When building architectural models I always print off the elevations (all plans) to the correct scale. Stick styrene sheet behind. Then with scalpel blade mark the corners of all the openings.
Then score openings, maybe a few times. Then flex styrene sheet so scored line appears of the back of the sheet. You can then trace this line with scalpel blade, works easily.
Then flex sheet back & forth a few times and window or door opening piece is easy to push out.
If you need to keep a very thin piece of styrene between 2 openings, score those parallel lines first and a few extra times front and back. With a bit of practice keeping 1mm of styrene between 2 openings is not that difficult.

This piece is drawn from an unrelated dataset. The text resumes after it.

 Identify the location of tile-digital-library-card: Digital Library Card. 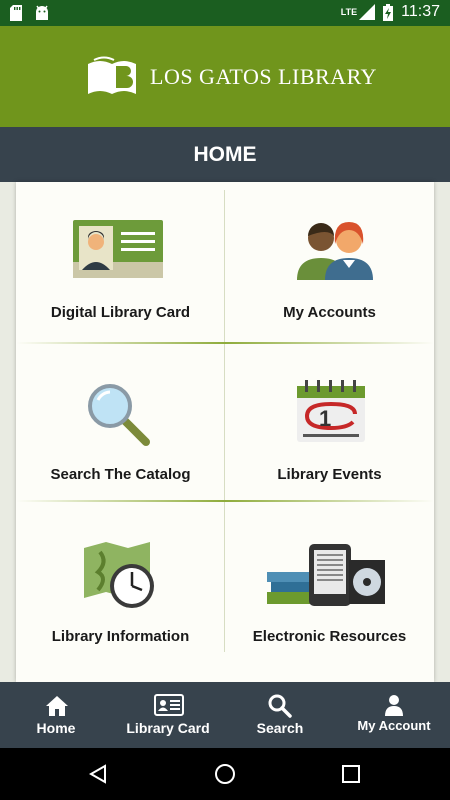
(120, 262).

Swann Morton 10A blades are the best. You may knock the very point off, so replace blades as needed. They are a bit temperamental, a blade can last days or you can go through a dozen in a day.
Tidy up opening with blade, often just nick out the corners or scrape edges. Sand back face a touch if you need a perfectly flat surface.
I don't normally photograph them at the skeleton stage, 1:200 scale.


0.75mm high impact styrene sheet is a good thickness for 1:200 models. About $15 to $20 per sq metre. 1mm and 0.5mm are also handy but you only need the odd sheet. 1:100 scale often still use 0.75mm for most construction.
You can't have too many Evergreen strips!

Joining corners of walls etc, To make life easier stick a locating strip on the inside so the walls align in the corner more accurately. Often quicker than to fiddle holding 2 pieces.
Walls do bow in due to solvent drying overnight, so put in a floor and or ceiling, don't need to glue it or tack it very lightly, it is just a brace overnight to keep things square.